Weather & When to Go
Being one of the Caribbean’s driest islands, Antigua only tends to experience rain in short bursts from September to November. These months are still warm though at around 30°, although the months of July and August tend to be the warmest, only slightly, with an average of 31°. Even the coolest months of January and February linger around the 28° mark so, no matter what the time of year, you’re guaranteed a beautiful warm climate.
Things to Do
• Every single one of Antigua’s 365 beaches are made up of clear, sparkling water and soft white sand and are all entirely accessible for the public. Some offer typical strips with shops, bars, restaurants and services and others simply show the perfect stretch of sand and sea to relax amongst beneath the sun.
• For amazing nightlife, visit Shirley Heights, where incomparable vistas are matched with delicious barbecue cuisine, drinks and music.
• Many snorkeling opportunities await in Antigua amongst popular diving hot-spots such as the wreck of the Andes, where the remains of three sunken ships from the 1900s remain. As if the sight isn’t interesting enough alone, the wreckage has since become home to some of Antigua’s beautiful sea life.
• In St.

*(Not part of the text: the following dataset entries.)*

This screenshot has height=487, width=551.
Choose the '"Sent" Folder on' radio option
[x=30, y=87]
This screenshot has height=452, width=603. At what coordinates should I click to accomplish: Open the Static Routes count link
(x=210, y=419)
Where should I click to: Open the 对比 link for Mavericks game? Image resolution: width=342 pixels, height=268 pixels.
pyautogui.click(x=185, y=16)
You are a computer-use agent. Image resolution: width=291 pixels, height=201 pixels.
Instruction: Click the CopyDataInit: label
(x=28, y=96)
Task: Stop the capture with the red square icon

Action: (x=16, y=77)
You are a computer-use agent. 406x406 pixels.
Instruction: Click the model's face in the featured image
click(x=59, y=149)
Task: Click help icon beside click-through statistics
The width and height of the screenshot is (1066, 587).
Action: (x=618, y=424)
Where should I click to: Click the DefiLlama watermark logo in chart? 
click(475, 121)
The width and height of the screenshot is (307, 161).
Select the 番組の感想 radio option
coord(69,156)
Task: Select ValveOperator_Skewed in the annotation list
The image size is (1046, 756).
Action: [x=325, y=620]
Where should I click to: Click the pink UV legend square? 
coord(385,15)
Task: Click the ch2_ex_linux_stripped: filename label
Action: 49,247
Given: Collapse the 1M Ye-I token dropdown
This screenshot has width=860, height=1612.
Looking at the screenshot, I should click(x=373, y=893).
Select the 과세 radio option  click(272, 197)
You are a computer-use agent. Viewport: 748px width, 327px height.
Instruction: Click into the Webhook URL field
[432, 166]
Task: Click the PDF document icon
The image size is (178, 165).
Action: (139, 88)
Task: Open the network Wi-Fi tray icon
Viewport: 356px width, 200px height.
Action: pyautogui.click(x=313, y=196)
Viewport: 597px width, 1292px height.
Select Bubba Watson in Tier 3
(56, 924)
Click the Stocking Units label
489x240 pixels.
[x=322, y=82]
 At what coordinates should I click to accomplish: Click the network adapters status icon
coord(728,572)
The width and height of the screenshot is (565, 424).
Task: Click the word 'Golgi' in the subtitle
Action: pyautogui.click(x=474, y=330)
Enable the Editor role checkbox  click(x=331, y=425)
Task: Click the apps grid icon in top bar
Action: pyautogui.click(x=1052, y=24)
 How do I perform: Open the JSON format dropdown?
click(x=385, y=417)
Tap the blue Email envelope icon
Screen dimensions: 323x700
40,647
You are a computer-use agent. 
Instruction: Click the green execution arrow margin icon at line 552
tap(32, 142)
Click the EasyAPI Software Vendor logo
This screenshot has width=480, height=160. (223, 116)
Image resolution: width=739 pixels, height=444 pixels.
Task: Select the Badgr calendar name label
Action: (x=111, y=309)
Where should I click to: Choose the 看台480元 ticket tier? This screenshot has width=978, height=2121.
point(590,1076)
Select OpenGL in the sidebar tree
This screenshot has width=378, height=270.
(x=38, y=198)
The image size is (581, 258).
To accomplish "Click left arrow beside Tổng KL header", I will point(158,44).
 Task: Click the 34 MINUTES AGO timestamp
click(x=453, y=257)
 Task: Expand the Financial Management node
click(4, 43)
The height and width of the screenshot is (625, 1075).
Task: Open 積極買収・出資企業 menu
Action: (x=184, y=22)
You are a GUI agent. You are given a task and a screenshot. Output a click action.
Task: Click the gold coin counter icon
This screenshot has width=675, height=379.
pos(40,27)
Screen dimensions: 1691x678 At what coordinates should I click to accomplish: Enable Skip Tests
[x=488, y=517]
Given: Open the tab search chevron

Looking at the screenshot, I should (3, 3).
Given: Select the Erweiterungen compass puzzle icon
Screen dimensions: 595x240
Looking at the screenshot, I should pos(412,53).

John’s, you’ll find the Museum of Antigua and Barbuda where you can learn about Antigua’s ancient craftsmanship, culture and lifestyle.
• The capital city also provides a base for sightseeing tours, where you can book a group or personal excursion around the island.
• Most hotels will be able to inform you of the bus schedules and all of the routes you need to know if you’d prefer to travel amongst the locals.
• Some taxi services offer both transportation and tours, so you can see more of Antigua on your travels.
• When the locals drive on the left side of the road you know you’re smooth sailing. That being said, Antigua’s roads are known to be a little confusing. Not quite as particular with road signs or accurate with maps, it can take a little while to find where you want to be, but there’s no denying you’ll get to know the island better. Bumpy roads might slow you down, but it’ll give the wildlife residing on the island one less thing to worry about.
The East Caribbean Dollar is locally used as currency in Antigua, which is the equivalent of approximately 0.29 GBP, meaning every pound roughly equates to 3.5 XCD (East Caribbean Dollars). Despite the local currency, US dollars are also very widely used. Holidaymakers also tend to take Great British Pounds to exchange them at a better rate when they arrive at the airport in Antigua.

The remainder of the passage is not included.